* WHAT TO DO *
Pictures aside, reproduce exactly and only the lines from the one containing "Where should I" through the end of the records.

"""

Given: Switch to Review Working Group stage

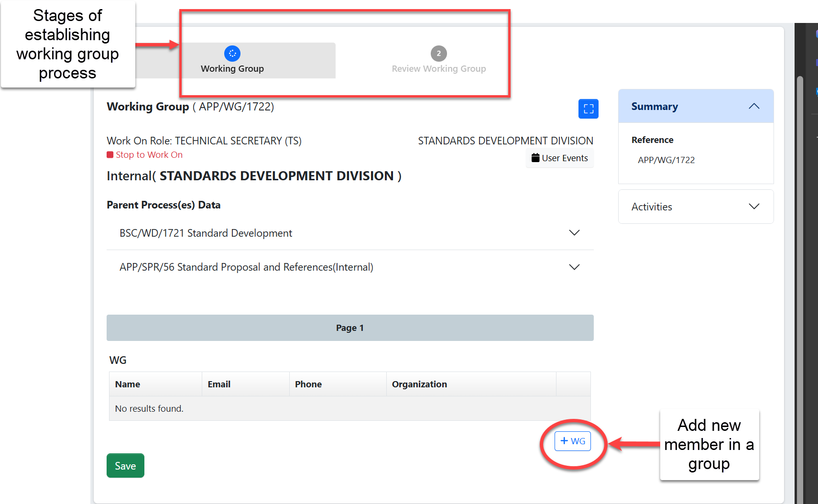Looking at the screenshot, I should (438, 69).
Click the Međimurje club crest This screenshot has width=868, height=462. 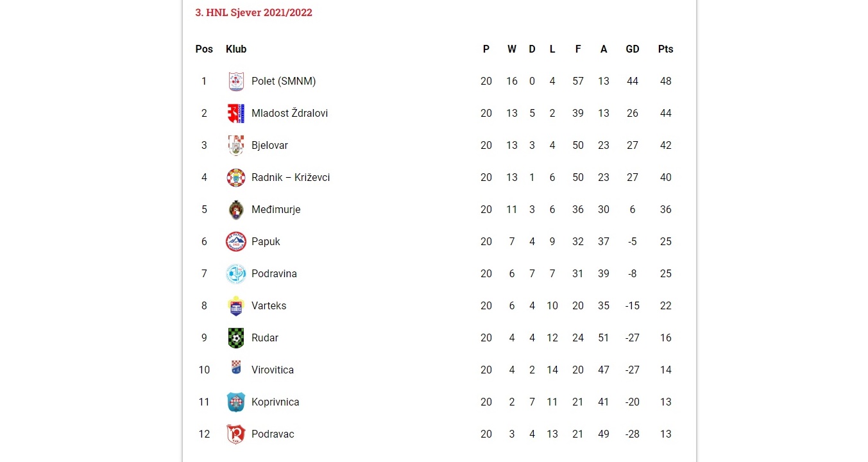point(236,210)
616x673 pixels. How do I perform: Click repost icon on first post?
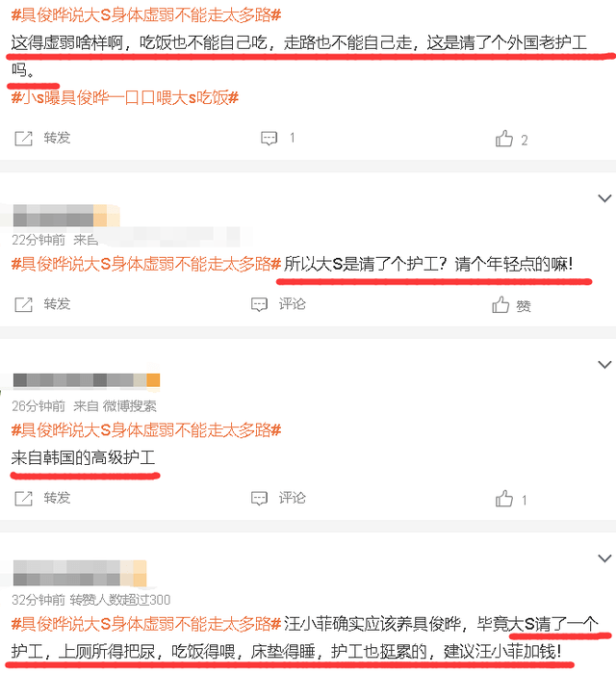(24, 139)
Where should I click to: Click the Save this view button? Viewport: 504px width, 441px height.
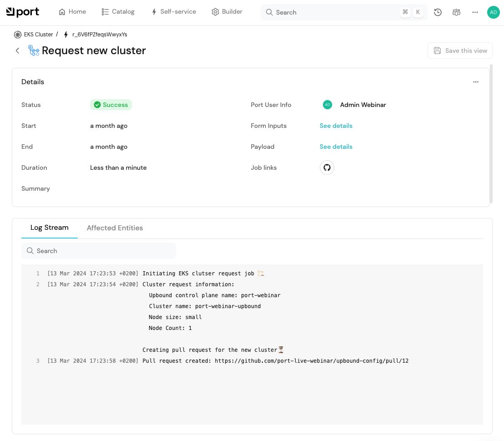[460, 51]
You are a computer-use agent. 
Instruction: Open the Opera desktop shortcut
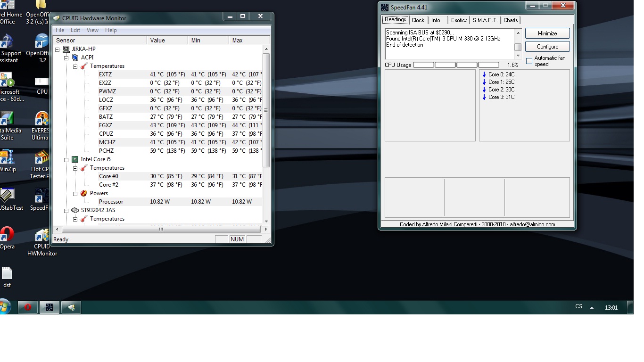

"""

* SOLUTION FOR THIS PROBLEM *
Where should I click to: Click the Save this view button? Viewport: 504px width, 441px height.
[460, 51]
You are a computer-use agent. 
Instruction: Open the Opera desktop shortcut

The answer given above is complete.